#### Your assignment
Using the word "will" as the filter, copy each matching line from the records.

Source data
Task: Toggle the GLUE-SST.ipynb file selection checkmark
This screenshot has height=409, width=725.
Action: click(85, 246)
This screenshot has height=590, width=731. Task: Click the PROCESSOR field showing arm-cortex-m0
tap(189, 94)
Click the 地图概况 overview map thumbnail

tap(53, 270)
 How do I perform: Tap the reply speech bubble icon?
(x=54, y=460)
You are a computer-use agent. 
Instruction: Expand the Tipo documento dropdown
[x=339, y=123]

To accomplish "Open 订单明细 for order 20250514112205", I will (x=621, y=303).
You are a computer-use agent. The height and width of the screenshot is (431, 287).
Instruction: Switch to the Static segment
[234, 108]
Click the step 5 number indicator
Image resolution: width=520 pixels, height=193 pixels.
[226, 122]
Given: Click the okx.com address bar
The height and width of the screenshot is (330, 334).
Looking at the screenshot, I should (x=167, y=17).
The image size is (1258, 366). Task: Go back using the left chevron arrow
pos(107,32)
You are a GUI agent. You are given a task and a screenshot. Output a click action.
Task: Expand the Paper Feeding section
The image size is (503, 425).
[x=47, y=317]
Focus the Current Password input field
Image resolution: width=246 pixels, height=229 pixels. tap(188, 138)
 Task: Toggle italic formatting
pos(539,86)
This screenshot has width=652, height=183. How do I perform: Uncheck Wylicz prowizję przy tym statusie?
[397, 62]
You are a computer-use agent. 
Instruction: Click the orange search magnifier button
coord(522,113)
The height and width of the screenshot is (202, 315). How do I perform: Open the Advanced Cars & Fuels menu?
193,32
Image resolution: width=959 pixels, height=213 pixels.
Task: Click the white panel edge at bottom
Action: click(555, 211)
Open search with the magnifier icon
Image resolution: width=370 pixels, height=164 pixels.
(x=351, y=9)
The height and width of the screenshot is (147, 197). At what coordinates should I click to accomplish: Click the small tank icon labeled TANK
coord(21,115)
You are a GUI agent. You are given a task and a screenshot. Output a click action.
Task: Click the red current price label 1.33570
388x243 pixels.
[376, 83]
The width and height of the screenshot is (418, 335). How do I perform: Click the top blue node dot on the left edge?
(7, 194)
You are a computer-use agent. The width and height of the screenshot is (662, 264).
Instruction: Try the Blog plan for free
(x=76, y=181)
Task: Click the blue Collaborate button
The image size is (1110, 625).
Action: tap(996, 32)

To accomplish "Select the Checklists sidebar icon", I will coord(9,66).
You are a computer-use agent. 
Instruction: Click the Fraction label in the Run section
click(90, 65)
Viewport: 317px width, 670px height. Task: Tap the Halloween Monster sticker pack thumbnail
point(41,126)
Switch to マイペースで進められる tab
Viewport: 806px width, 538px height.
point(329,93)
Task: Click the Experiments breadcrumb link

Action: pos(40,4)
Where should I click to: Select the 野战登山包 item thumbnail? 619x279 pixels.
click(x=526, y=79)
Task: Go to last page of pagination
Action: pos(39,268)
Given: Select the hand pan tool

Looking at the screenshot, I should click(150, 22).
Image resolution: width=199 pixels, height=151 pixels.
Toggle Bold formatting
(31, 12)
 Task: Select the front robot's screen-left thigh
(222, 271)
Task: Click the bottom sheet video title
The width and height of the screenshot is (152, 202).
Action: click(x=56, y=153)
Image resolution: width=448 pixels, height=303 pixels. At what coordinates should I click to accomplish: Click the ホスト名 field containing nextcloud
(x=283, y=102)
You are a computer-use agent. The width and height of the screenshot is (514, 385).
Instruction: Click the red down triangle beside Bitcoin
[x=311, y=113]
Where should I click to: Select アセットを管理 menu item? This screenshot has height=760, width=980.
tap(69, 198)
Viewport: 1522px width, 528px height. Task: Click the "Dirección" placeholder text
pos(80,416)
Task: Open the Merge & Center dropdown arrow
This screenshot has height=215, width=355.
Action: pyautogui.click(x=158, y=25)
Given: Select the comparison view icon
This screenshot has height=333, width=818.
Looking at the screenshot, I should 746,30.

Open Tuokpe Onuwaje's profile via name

#### Expected answer
To accomplish "Open 订单明细 for order 20250514112205", I will (x=621, y=303).
To accomplish "Select the Checklists sidebar icon", I will coord(9,66).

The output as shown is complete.